Der Imagewandel in Sant Antoni geht weiter. Nachdem die Gemeinde in den vergangenen Jahren verstärkt auf mehr Sicherheit, Polizeipräsenz und strengere Kontrollen gesetzt hat, erinnert sie Urlauber nun erneut an die geltenden Verhaltensregeln. Mit neuen Plakaten macht das Rathaus darauf aufmerksam: Bikini und Badehose gehören an den Strand – nicht in die Straßen der Stadt. Gleichzeitig wird daran erinnert, dass auch der Konsum von Alkohol auf öffentlichen Straßen verboten ist.
Bis zu 1.500 Euro Bußgeld
Die Gemeinde weist darauf hin, dass der Konsum von Alkohol auf öffentlichen Straßen sowie das sogenannte „Botellón“ (gemeinsames Trinken von Alkohol auf öffentlichen Straßen und Plätzen) als schwerer Verstoß gilt. Dafür können Bußgelder von bis zu 1.500 Euro verhängt werden.
Nicht im Bikini oder Badehose durch die Stadt
Auch Badebekleidung ist außerhalb von Strand, Promenade oder den angrenzenden Straßen entlang der Küste tabu. Wer in Bikini, Badehose oder ähnlicher Kleidung durch das Ortszentrum läuft, riskiert ein Bußgeld von bis zu 750 Euro.
Teil einer größeren Kampagne
Die neuen Plakate sind Teil einer umfassenden Kampagne für verantwortungsvollen Tourismus, die Sant Antoni bereits im Mai gemeinsam mit dem britischen Konsulat auf den Balearen sowie Hotel- und Geschäftsverbänden gestartet hat.
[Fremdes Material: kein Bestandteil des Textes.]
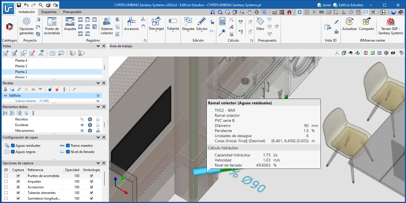Image resolution: width=406 pixels, height=203 pixels.
Task: Click the Punto de acometida tool
Action: click(x=52, y=26)
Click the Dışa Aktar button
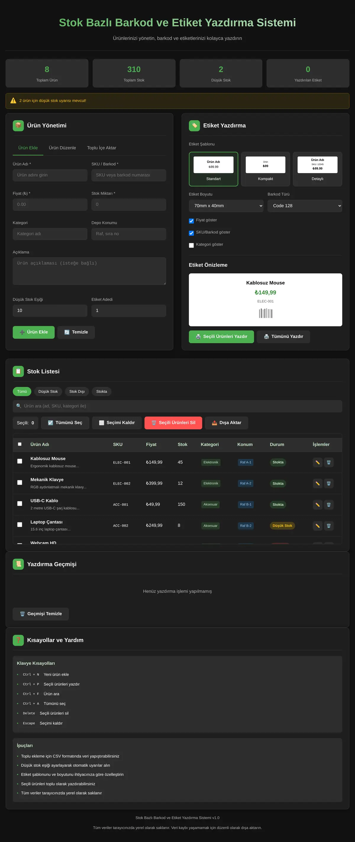Screen dimensions: 355x842 click(x=226, y=423)
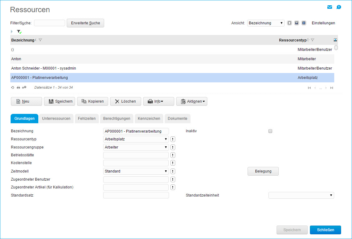Select the third (filled) view layout toggle
Viewport: 352px width, 239px height.
click(304, 23)
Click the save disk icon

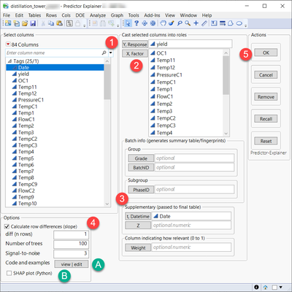33,23
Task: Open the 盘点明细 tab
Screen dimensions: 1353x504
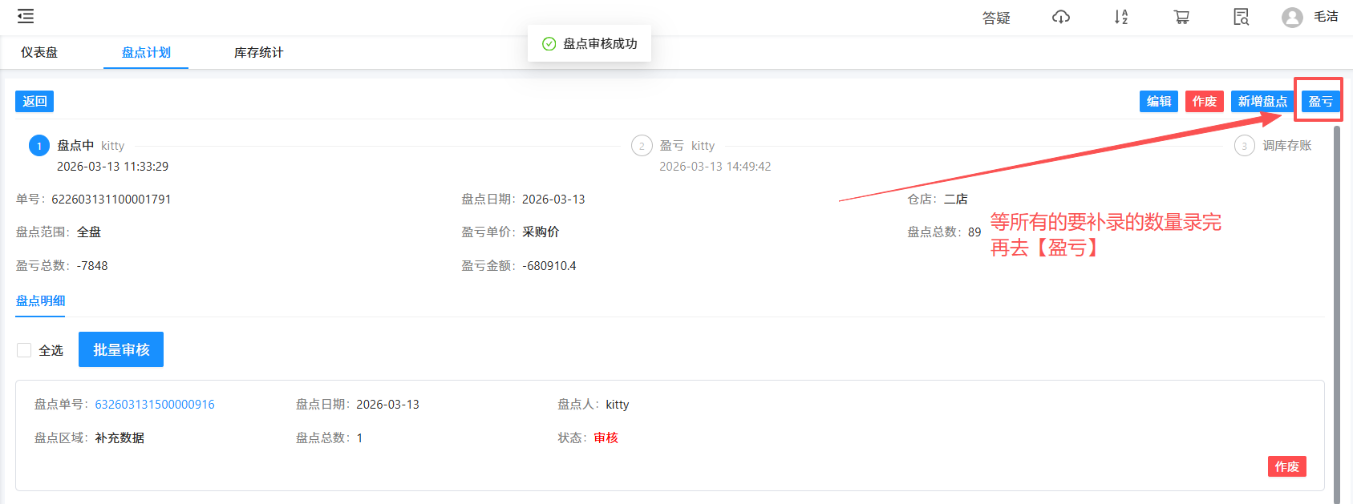Action: click(40, 301)
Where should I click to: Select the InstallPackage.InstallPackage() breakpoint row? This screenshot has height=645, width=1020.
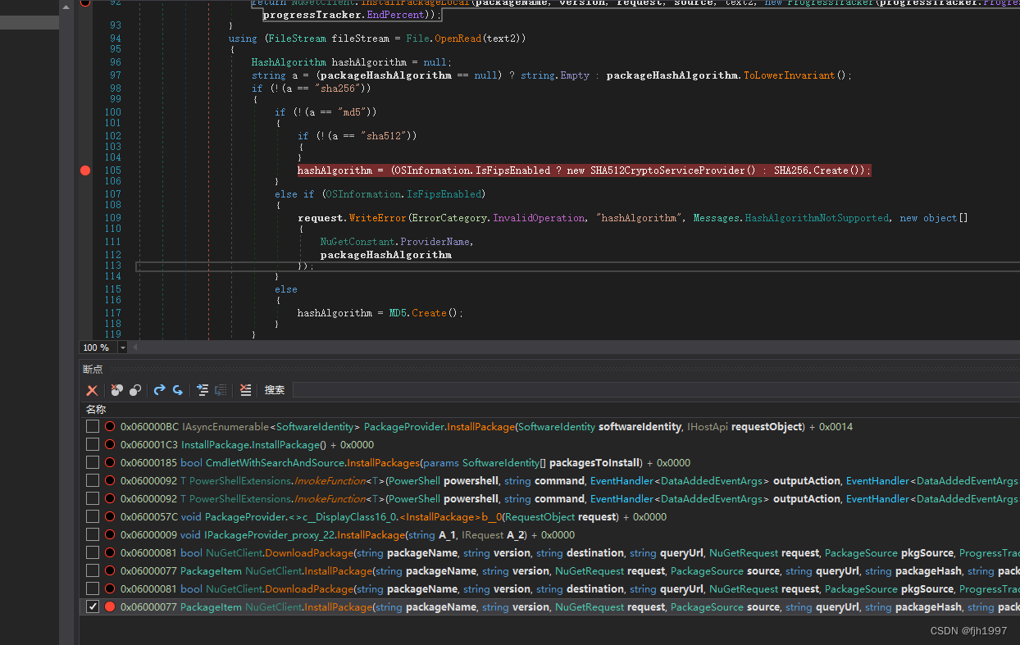246,445

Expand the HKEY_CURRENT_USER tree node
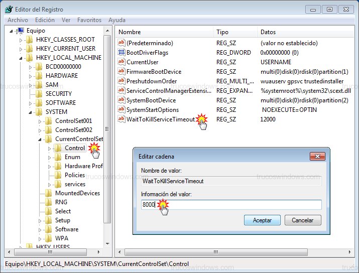click(21, 49)
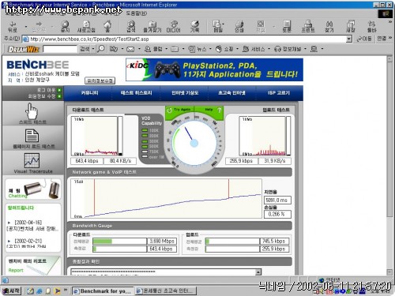The height and width of the screenshot is (296, 395).
Task: Click the magnifier icon on DreamWiz bar
Action: click(x=100, y=49)

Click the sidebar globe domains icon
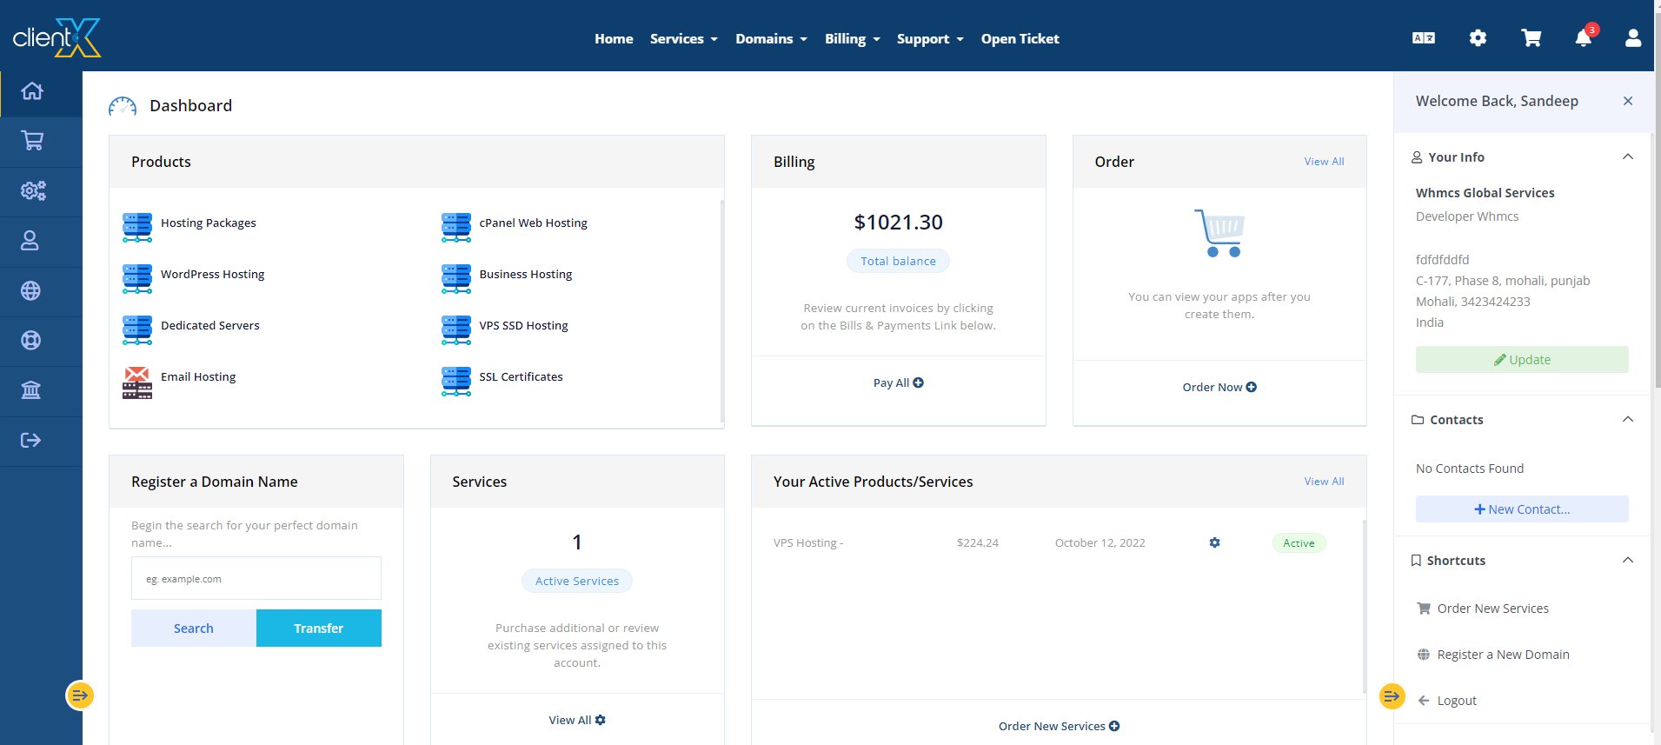point(31,291)
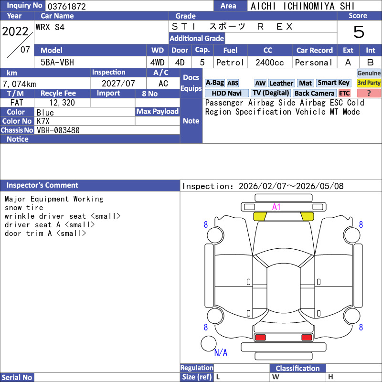This screenshot has height=382, width=382.
Task: Select the Smart Key badge
Action: pos(333,83)
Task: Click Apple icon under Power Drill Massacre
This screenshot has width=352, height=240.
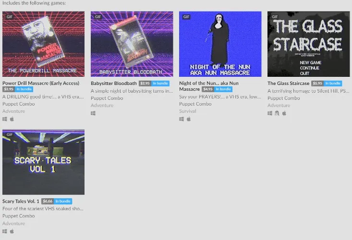Action: pos(12,119)
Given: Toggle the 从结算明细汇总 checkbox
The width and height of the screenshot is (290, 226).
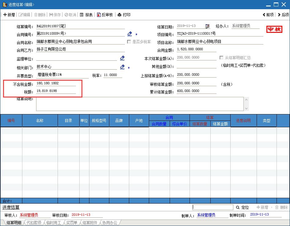Looking at the screenshot, I should 221,58.
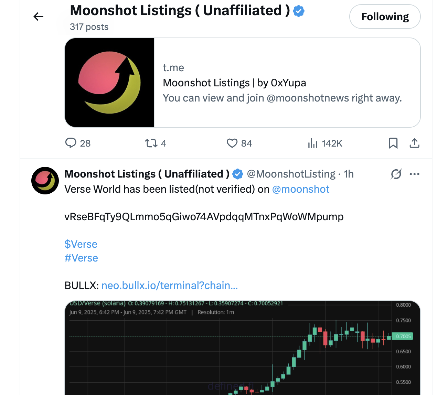Click the @MoonshotListing handle in the post
The width and height of the screenshot is (448, 395).
(x=291, y=174)
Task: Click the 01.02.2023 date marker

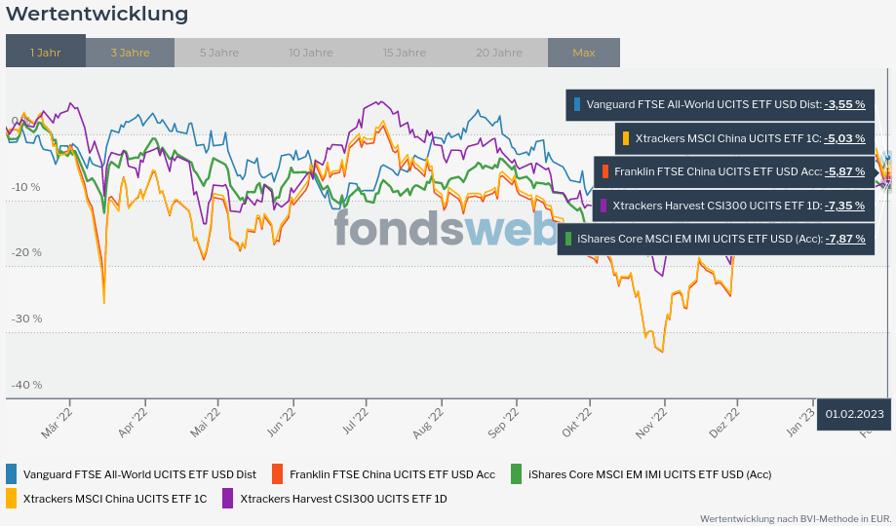Action: point(854,414)
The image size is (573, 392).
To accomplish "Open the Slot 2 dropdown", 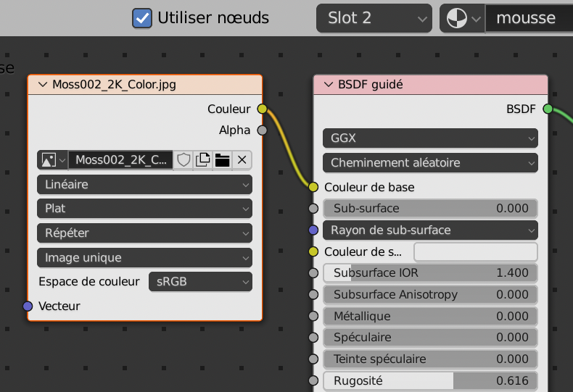I will 374,18.
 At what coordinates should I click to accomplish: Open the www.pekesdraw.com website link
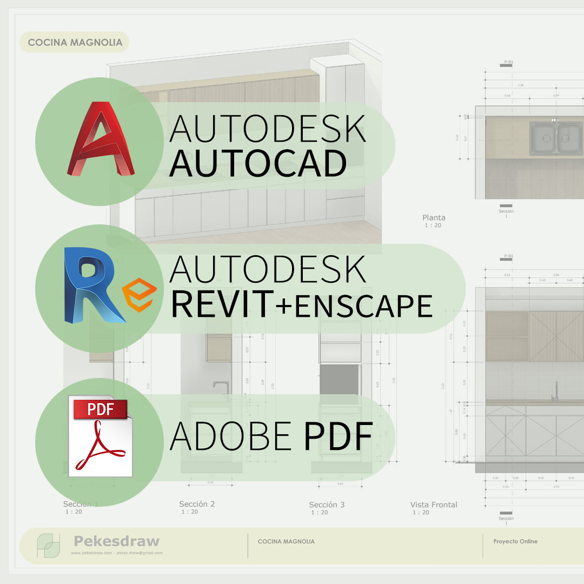pyautogui.click(x=91, y=553)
Finanziert wird die Initiative aus den Einnahmen der Tourismussteuer (ITS).
Mehr als 10.000 Informationskarten mit Verhaltensregeln und Hinweisen auf mögliche Bußgelder werden in Hotels, Restaurants und Geschäften verteilt. Über QR-Codes erhalten Urlauber weitere Informationen in sechs Sprachen – darunter auch Deutsch. Die Kampagne richtet sich zudem bereits an Reisende in ihren Herkunftsländern.

Mehr Sicherheit und ein besseres Miteinander
Bürgermeister Marcos Serra und Sicherheitsstadträtin Neus Mateu stellten die aktuelle Plakataktion gemeinsam mit Vertretern des Hotelverbands und der Geschäftsleute vor.
Nach Angaben der Gemeinde ist die Kampagne Teil einer langfristigen Strategie, mit der Sant Antoni seinen Imagewandel weiter vorantreiben will. Ziel sind mehr Sicherheit, ein respektvolles Miteinander zwischen Einheimischen und Gästen sowie ein qualitativ hochwertiger und verantwortungsvoller Tourismus.